Since its foundation in 1941, Philippine Airlines has suffered more than 20 aircraft crashes, terrorist attacks and aircraft hijackings. Most of these accidents and incidents involved propeller-driven aircraft, and prior to the 1980s.

Incidents and accidents

Hijackings 

 On December 30, 1952, after takeoff from Laoag International Airport, an armed man forced his way into the cockpit. He pulled out a .45-caliber pistol and demanded that the plane be brought to Xiamen, in mainland China. The captain took over control from the co-pilot and put the plane into a steep dive. The hijacker did not lose his balance, and shot and killed the captain, forcing the co-pilot to retake control. A flight attendant had come up to the cockpit to find out what was going on; as he knocked, the hijacker shot him twice through the cockpit door, killing him.

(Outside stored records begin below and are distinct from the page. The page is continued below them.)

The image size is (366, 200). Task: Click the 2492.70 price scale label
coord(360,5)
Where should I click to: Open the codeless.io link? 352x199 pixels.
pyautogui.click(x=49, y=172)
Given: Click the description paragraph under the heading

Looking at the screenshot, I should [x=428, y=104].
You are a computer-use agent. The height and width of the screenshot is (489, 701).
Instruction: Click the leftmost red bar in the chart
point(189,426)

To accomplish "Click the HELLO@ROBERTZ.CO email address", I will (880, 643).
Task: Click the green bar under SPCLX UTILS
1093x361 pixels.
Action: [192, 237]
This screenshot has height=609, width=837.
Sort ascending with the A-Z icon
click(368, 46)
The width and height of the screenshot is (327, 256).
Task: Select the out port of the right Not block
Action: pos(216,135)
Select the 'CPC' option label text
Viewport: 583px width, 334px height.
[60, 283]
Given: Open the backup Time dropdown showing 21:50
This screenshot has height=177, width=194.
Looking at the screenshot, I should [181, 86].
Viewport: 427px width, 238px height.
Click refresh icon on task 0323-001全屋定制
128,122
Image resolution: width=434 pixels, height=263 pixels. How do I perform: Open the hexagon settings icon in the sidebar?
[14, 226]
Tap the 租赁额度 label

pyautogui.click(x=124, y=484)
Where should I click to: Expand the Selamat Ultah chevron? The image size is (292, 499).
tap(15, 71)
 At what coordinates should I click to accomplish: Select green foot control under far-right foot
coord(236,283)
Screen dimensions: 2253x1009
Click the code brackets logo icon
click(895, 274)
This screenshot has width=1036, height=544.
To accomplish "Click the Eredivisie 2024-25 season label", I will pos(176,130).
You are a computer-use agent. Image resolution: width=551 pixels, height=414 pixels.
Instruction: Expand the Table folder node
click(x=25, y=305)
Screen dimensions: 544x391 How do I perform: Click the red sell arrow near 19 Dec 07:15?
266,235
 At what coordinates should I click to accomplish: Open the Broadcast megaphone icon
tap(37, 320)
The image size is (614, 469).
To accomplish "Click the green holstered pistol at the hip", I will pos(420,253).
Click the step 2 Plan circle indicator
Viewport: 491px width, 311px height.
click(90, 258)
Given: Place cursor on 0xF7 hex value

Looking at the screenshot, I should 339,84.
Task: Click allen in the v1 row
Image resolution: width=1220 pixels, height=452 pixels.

The co-pilot changed course to China and continued at  over the China Sea until two Chinese Nationalists T-6 Harvard planes showed up. Both planes chased the DC-3 and sprayed machine gun fire. The pilot managed to escape until he met with other Nationalist planes, who forced the flight to land at Quemoy. At Quemoy the hijacker was arrested.
 On November 6, 1968, four hijackers demanded money.
 On March 30, 1971, six hijackers hijacked a Philippines Airlines BAC One-Eleven en route to Davao City and ordered the pilot to divert the plane to Guangzhou, China. En route, the pilot requested for a refuelling stop in Hong Kong where 20 passengers where freed. The plane proceeded to Guangzhou where the hijackers disembarked and requested asylum. The rest of the passengers where freed by Chinese authorities and the aircraft returned to Manila the following day.
 On October 11, 1973, three hijackers surrendered after attempting to hijack a Philippines Airlines BAC One-Eleven in Hong Kong
 On February 25, 1975, two hijackers attempted to hijack a Philippines Airlines BAC One-Eleven bound from Davao to Manila. They surrendered.
 On October 7, 1975, one hijacker on a Philippines Airlines BAC One-Eleven bound from Davao to Manila demanded to be taken to Libya. He surrendered.
 On April 7, 1976, a BAC 1-11 was hijacked by rebels for seven days, demanding money and the release of imprisoned rebels. The aircraft ended up in Benghazi, Libya.
 On May 21, 1976, Philippine Airlines Flight 116, a BAC One-Eleven en route from Davao to Manila, was hijacked by six rebels, demanding $375,000 and a plane to fly them to Libya. Negotiations between the police and the hijackers lasted for 2 days until May 23, when authorities stormed the plane. A gun battle ensued and lasted for hours. The hijackers subsequently detonated a hand grenade in the cabin, which burned the aircraft and killed 10 passengers and 3 hijackers. The remaining three hijackers were caught and were executed by a firing squad.
 On July 12, 1980, a hijacker of a Philippine Airlines flight from Manila to Cebu demanded money and wanted to be flown to Libya. The aircraft was stormed and the hijacker arrested.
 On May 21, 1982, a man with a hand grenade, demanding better conditions for sugar workers and coconut farmers, held 109 people hostage aboard a Philippine Airlines jet bound from Bacolod to Cebu. The plane was on the ground at Cebu. The unidentified hijacker also demanded pay raises for teachers and back pay for veterans.
 On May 25, 2000, Philippine Airlines Flight 812, en route from Davao to Manila, was hijacked by a man with marital problems. The hijacker was pushed out of the aircraft before arrival by a flight attendant and used a homemade parachute in escaping, with none of the other passengers and crew being injured or killed.